While the United States and the rest of the world cope with the COVID-19 pandemic, another health crisis has been brewing for a decade now, and is getting worse.

Between May 2019 and May 2020, more than 81,000 Americans lost their lives to a drug-related overdose. It is a staggering statistic that is hard to get your head around.

Global Commission on Drug Policy
Global Commission on Drug Policy

My colleagues and I at the Global Commission on Drug Policy published a position paper on the opioid crisis in the US in 2017 to attract attention to the dramatic rise in synthetic drugs and fentanyl-type opioids on the back of an ineffective, repressive system.

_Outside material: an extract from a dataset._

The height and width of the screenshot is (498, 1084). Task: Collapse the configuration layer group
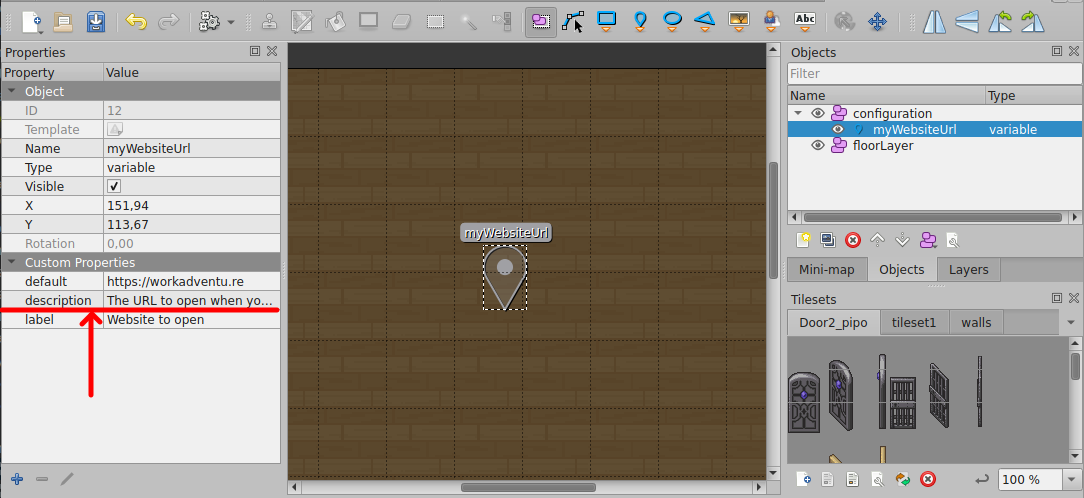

We also hoped that better services to reduce harm and treat dependence, without jeopardising the medical use of opioids for pain relief, were going to be implemented.

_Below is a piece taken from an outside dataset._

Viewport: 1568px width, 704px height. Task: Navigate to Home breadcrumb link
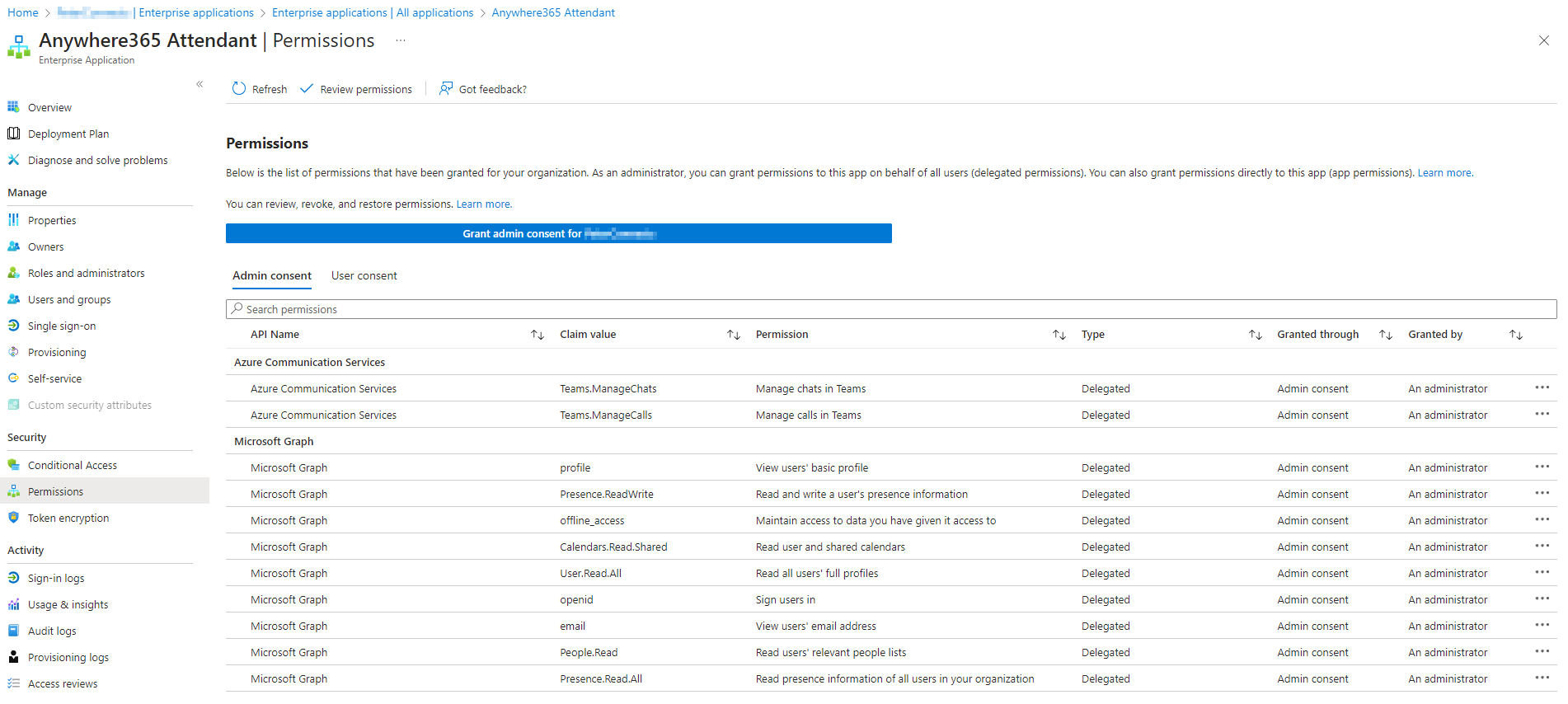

As our concerns grow with the rapid increase of mortality related to synthetic drugs, but also stimulants, mainly methamphetamines or cocaine, we are today launching an animation that tells a tragic tale while also offering pragmatic solutions in less than five minutes.

The mortality crisis related to legal or illegal substances – whether it’s alcohol or opioids – is direr by the day. But solutions exist.

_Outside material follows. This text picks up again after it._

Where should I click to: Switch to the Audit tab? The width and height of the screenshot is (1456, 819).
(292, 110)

This animation shows the availability of a large spectrum of treatment options, from rehabilitation to substitution and maintenance treatments, that allow people addicted to drugs to find their therapeutic way out of disease.

Non-divertible harm reduction services, such as needle and syringe programs, drug checking or supervised consumption facilities have proven lifesaving and cost-effective in many places in Western Europe, Australia and Canada.

Global Commission on Drug Policy
Global Commission on Drug Policy

Yet, the key to the response to the current crisis is lifting decades of stigma, fear and discrimination as a result of the failed “war on drugs”. Only the effective decriminalisation of drug use and a de-escalation of the repressive system can allow communities to rebuild trust in state-sponsored services, without fear of arrest or of a life-long criminal record.

Today, a fifth of the 11 million people incarcerated worldwide are serving time for a drug offence. Shockingly, 80% of those arrested for drugs in the US are low-level offenders, charged for use or possession. And as so often, African American and Latinx communities are disproportionately affected. It goes without saying that while people have limited access to health services in the community, their capacity to care for themselves in jail if they are dependent on drugs is even more limited.

Incentivised opioid prescription has, for two decades, nourished the opioid crisis as prescriptions quadrupled. But reversing course and cutting down on prescription for patients suffering from pain, due to fear that their medicines will be diverted, is inhuman and breaches the right to health.

It is the responsibility of policymakers to find the most balanced policies that maximize the benefits while minimising the harms of psychoactive substances, as they do it with any other potentially dangerous product or behaviour in the public space.

Global Commission on Drug Policy
Global Commission on Drug Policy

We are launching this animation at the same time as the historic repositioning of the White House on harm reduction and racially sensitive drug control. And we are hopeful we can attract further attention to this tragic situation.

Collective debate on US drug policy reform at the federal level, at the state level, and in communities, is pivotal, as long as it is geared towards finding long lasting solutions that will end the repressive and failed policies of the past.